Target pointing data
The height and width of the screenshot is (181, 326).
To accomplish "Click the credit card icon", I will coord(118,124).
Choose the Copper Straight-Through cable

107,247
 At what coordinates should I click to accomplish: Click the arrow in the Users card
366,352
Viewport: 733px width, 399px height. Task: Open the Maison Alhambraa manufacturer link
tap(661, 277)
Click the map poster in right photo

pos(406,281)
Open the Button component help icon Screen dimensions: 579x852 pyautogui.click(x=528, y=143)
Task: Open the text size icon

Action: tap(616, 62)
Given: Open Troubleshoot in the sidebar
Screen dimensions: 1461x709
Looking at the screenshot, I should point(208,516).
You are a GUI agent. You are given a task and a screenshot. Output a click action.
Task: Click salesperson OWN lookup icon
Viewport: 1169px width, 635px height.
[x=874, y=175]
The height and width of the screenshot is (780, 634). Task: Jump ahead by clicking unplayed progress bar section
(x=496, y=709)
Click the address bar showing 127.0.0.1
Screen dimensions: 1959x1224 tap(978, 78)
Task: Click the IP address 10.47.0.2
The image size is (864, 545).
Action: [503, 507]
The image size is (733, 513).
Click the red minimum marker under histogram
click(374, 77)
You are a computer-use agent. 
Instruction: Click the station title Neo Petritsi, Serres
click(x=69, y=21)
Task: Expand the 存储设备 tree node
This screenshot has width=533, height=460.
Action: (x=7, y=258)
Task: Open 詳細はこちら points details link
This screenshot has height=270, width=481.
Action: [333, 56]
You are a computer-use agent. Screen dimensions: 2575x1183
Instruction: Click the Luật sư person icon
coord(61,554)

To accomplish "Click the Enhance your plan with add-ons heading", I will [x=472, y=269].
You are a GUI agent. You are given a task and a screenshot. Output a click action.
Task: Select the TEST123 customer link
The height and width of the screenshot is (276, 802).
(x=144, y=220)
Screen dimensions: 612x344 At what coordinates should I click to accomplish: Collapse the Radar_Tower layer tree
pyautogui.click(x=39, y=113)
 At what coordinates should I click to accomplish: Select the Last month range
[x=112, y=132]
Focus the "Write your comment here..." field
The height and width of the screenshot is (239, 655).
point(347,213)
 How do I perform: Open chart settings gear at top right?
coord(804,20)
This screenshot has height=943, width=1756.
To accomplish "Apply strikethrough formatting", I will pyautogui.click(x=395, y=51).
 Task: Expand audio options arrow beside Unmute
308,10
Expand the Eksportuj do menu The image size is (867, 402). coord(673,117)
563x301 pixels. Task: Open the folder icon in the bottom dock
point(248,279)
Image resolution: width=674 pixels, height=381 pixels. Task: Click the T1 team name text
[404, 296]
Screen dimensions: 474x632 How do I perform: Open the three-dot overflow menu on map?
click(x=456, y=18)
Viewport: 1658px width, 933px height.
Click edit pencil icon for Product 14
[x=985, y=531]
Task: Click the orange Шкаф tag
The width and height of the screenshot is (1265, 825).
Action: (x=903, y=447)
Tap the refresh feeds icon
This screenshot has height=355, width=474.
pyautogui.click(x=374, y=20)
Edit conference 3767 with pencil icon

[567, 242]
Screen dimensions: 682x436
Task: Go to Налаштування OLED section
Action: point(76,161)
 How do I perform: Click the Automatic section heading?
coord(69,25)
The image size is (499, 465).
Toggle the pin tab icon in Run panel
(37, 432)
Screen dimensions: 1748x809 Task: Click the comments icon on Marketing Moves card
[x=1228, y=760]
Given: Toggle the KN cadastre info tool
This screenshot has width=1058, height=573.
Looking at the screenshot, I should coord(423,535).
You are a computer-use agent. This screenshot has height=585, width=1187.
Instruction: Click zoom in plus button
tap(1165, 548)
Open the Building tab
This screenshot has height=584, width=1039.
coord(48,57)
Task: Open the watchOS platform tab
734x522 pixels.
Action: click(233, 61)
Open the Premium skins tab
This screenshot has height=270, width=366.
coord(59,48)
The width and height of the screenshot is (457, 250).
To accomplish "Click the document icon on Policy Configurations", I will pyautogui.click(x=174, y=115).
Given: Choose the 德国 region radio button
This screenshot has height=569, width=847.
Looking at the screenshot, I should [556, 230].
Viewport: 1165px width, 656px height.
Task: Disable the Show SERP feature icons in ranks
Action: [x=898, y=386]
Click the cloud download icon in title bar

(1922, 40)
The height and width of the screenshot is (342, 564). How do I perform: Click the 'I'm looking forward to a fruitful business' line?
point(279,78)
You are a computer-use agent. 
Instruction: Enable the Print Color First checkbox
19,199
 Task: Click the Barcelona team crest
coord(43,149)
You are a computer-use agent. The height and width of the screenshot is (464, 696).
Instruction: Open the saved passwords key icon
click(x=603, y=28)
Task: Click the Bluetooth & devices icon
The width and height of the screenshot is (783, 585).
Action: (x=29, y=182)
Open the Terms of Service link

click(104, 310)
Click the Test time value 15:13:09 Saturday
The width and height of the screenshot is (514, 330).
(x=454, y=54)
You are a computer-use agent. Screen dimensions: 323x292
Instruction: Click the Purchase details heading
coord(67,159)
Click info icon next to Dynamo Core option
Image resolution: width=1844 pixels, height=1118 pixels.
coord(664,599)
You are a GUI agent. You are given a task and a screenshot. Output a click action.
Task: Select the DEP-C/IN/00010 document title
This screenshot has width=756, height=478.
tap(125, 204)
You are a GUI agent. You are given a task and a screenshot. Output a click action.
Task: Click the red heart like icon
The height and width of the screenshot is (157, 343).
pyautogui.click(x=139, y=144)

◆ Given exercise: Which lines in the data above contain the string "will"? Gather every one of them and copy each line in full.

◆ Expected answer:
To accomplish "Click the credit card icon", I will coord(118,124).
To accomplish "Click the Enhance your plan with add-ons heading", I will [x=472, y=269].
To accomplish "Apply strikethrough formatting", I will pyautogui.click(x=395, y=51).
To accomplish "Click the document icon on Policy Configurations", I will pyautogui.click(x=174, y=115).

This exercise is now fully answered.